USA

March 25, 2002

Saying Yasser Arafat has not done enough to halt attacks on Israelis, Vice President Cheney signaled that he's unlikely to meet with the Palestinian leader before Wednesday's Arab League summit in Beirut, Lebanon. "Up to now, [Arafat] has not expended the level of effort we think is warranted," Cheney told NBC's "Meet the Press" Sunday. But if and when Arafat meets certain conditions, Cheney said, "Then I'm prepared to go forward with the meeting." US officials want Arafat to renounce terrorism and round up militants, as part of an effort to end weeks of almost constant violence between Palestinians and Israelis.

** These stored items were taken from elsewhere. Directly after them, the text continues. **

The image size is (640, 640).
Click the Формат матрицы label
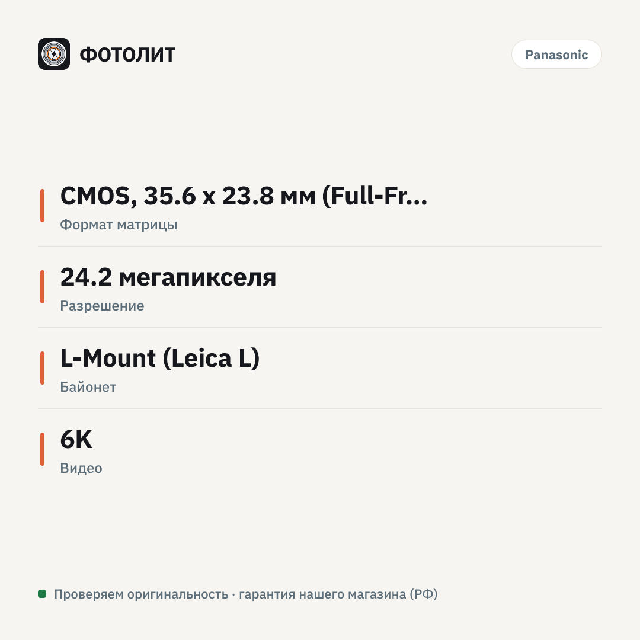[119, 225]
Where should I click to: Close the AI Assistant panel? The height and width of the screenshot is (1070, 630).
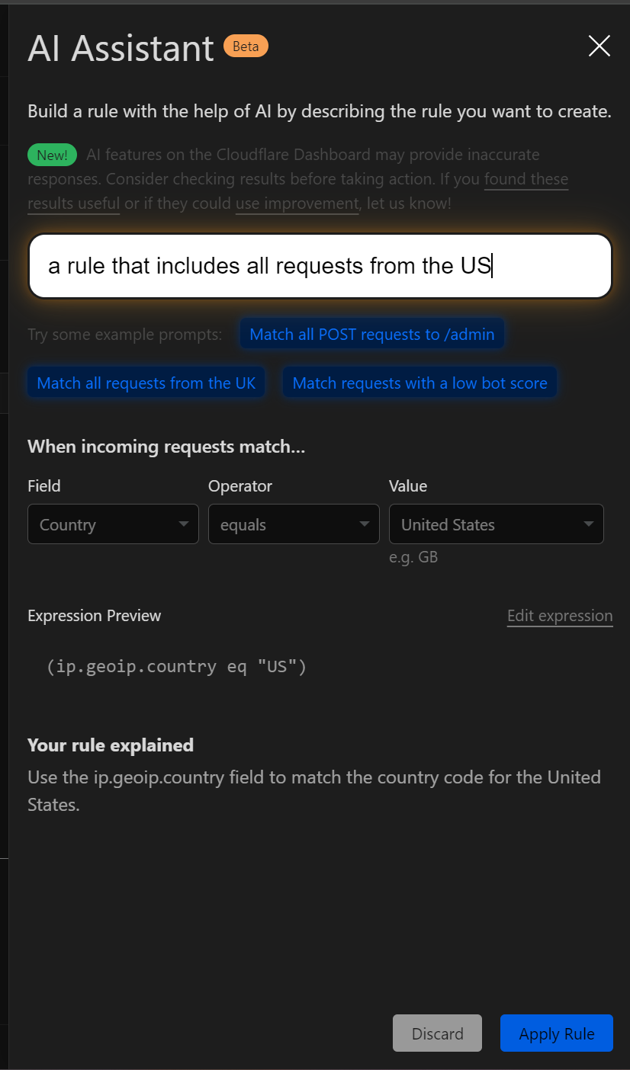pos(599,46)
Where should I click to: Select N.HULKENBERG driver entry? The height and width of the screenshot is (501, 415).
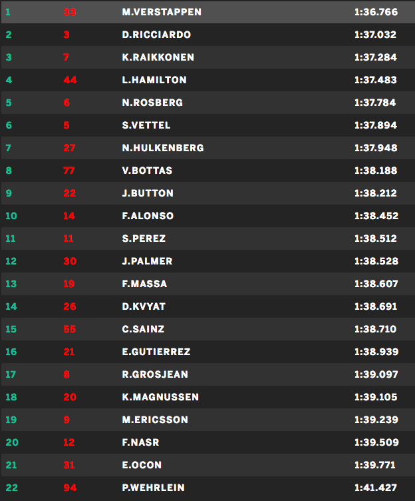163,148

The government is looking into a reported anthrax link to one of the Sept. 11 hijackers, US officials said. Experts at the Johns Hopkins Center for Civilian Biodefense Strategies reviewed the treatment a Florida doctor gave to hijacker Ahmed Ibrahim al-Haznawi for a skin ailment three months before the attacks, and agreed it may have been the result of anthrax exposure. The FBI said, meanwhile, that despite exhaustive testing, government agencies have found no traces of anthrax anywhere that the hijackers had been. Anthrax-tainted letters killed five people in aftermath of the attacks.

An expanded free-trade zone and democracy were the main topics as President Bush met with Central American leaders in El Salvador Sunday, wrapping up a four-day trip to Latin America. At an earlier stop in Lima, Peru, Bush voiced support for President Alejandro Toledo's efforts to fight terrorism and poverty. The US and Peru "share a common perspective on terrorism: We must stop it," Bush said. A bombing outside the US Embassy in Lima killed nine people last week.

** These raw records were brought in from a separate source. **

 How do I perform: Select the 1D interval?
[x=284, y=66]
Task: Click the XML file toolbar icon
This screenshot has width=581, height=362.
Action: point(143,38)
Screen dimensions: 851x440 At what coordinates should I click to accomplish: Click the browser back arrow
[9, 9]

Firefighters in New Mexico were battling three blazes that consumed 11,000 acres in the southern part of the state. Strong winds fanned two fires on the Mescalero Apache Indian Reservation, and another was moving away from the city of Alto after burning 30 homes.

Stars attending the Academy Awards had to pass through metal detectors to get into the Kodak Theatre, and airspace over Hollywood was restricted to police helicopters before, during, and after the Sunday night ceremony, held amid unprecedented security. While the big winners weren't known at press time, Sidney Poitier, the first black actor to win an Oscar, and actor-director Robert Redford were to receive honorary awards.

Eileen Farrell, who died Saturday in Park Ridge, N.J., was a soprano renowned not only for opera, but jazz and pop music as well. Farrell (above, in a 1992 photo) was well known from radio and television appearances when she debuted at the San Francisco Opera in 1956 and spent five seasons at New York's Metropolitan Opera. She also was a favorite soloist for the New York Philharmonic.